Practical Compliance Checklist to Reduce Fine Risk
A business subject to KVKK should take the following steps:
- Prepare a detailed personal data processing inventory.
- Identify data categories, data subject groups, legal bases, transfer recipients, and retention periods.
- Prepare accurate and activity-specific privacy notices.
- Separate explicit consent from privacy notices.
- Review special categories of personal data separately.
- Implement technical and organizational security measures.
- Review vendor contracts and data processing agreements.
- Map cross-border transfers and implement Article 9 mechanisms.
- Notify standard contracts within five business days after signature.
- Assess VERBIS registration and update obligations.
- Establish data subject request procedures.
- Respond to requests within thirty days.
- Prepare breach response procedures.
- Train employees regularly.
- Keep evidence of compliance actions.
- Review cookie and marketing consent practices.
- Define data retention and deletion periods.
- Conduct periodic audits.
- Implement Board decisions within the legal period.

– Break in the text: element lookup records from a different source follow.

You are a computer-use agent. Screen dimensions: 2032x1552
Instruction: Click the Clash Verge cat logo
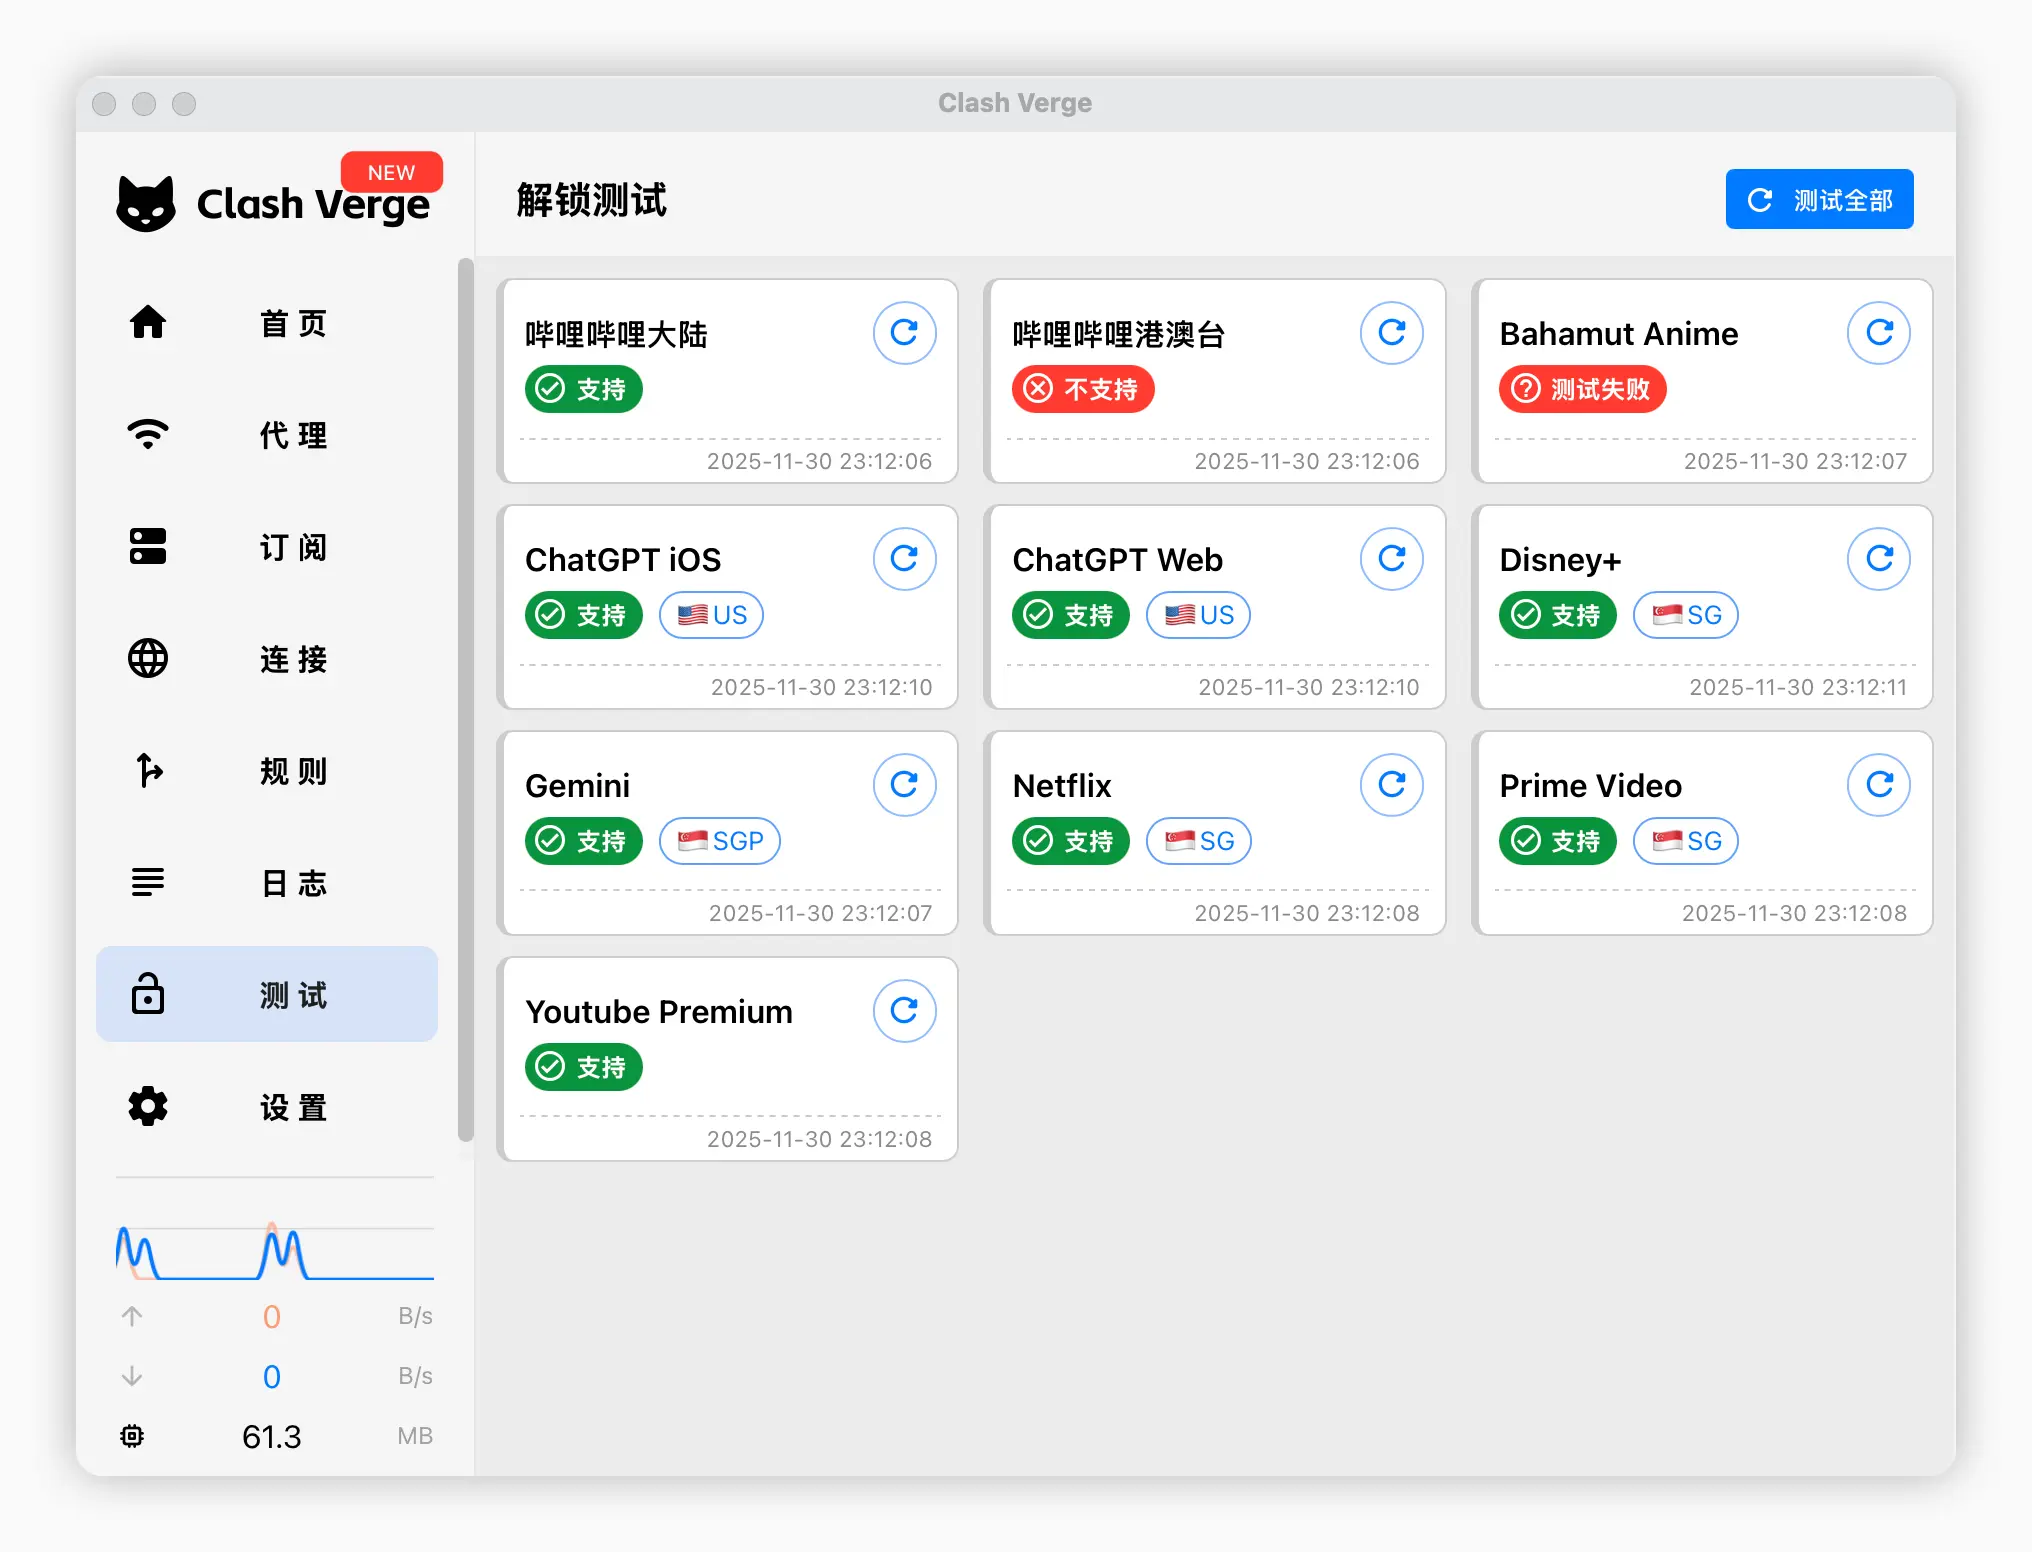146,203
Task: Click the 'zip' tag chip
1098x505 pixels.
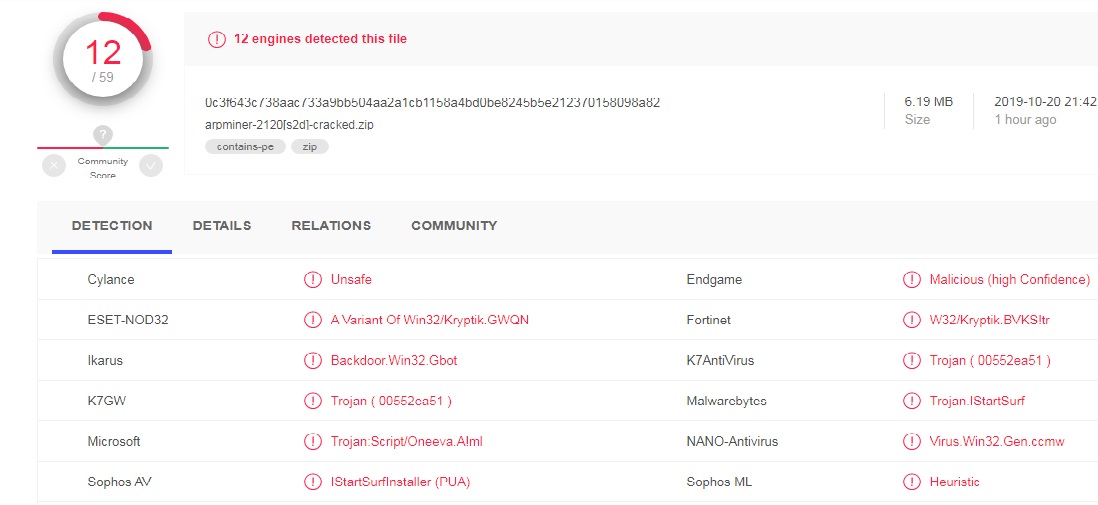Action: (x=310, y=146)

- Seek legal support immediately after receiving an Authority request or Board decision.
Conclusion
Administrative fines and legal remedies under KVKK are central to the Turkish data protection enforcement system. Article 18 provides substantial administrative fines for failure to inform, data security violations, failure to comply with Board decisions, VERBIS violations, and failure to notify standard contracts under Article 9/5. As of 2026, the highest fine categories may reach TRY 17,092,242, making KVKK compliance a serious financial and operational risk for businesses.
Legal remedies under KVKK operate on several levels. Data subjects may apply to the data controller, complain to the Board after exhausting the controller application route, and claim compensation under general provisions. The Board may conduct investigations, order corrective measures, impose administrative fines, publish resolutions, and stop processing or foreign transfers in serious cases. Administrative fines imposed by the Board may now be challenged before administrative courts.

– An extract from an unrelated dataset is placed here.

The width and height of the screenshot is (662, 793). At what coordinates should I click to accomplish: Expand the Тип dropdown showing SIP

For companies operating in Turkey, the best strategy is prevention. A business that maintains proper privacy notices, strong security measures, accurate VERBIS records, lawful transfer mechanisms, vendor controls, data retention policies, breach response procedures, and documented compliance evidence will be better positioned both to avoid fines and to defend itself if an investigation occurs.
KVKK compliance should therefore be treated as an ongoing governance process, not a one-time documentation exercise. In a regulatory environment where fines are increasing and data protection awareness is growing, businesses that invest in privacy compliance protect not only personal data but also their commercial reputation, legal security, and long-term operational stability in Turkey.